RECORDS FOR THE TASK
****

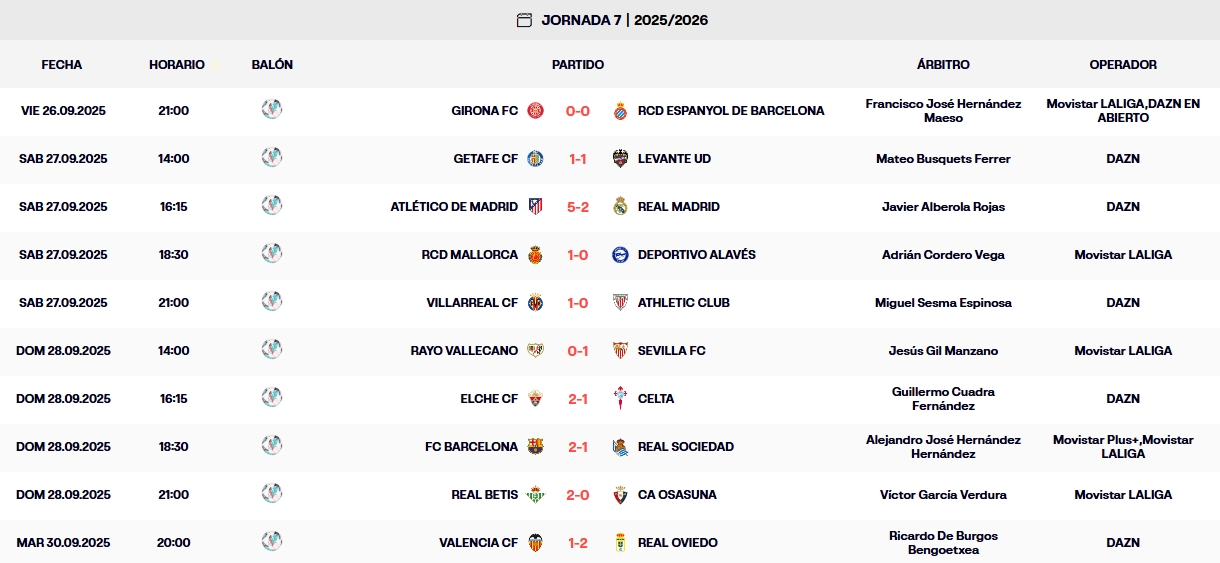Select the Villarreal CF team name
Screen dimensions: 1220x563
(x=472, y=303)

****

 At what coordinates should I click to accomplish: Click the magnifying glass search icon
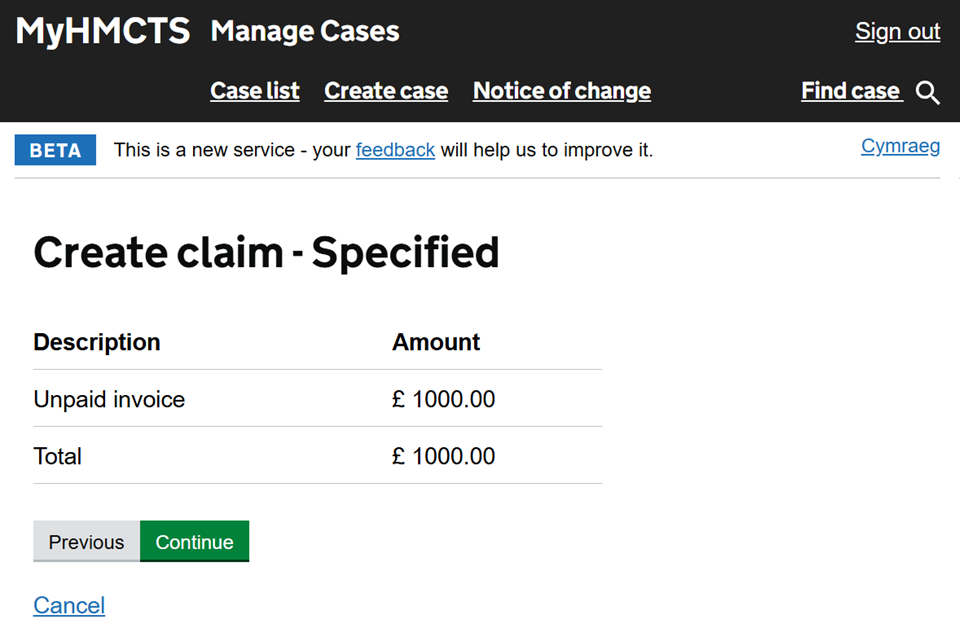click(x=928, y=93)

****

TASK DESCRIPTION
Rewrite the part of the listing that opens with the line containing "At what coordinates" and closes with the line containing "click(x=928, y=93)", renaming "magnifying glass" to "zoom lens" and keeping everything else unchanged. Leave the pictures out.

EXERCISE RESULT
 At what coordinates should I click to accomplish: Click the zoom lens search icon
click(x=928, y=93)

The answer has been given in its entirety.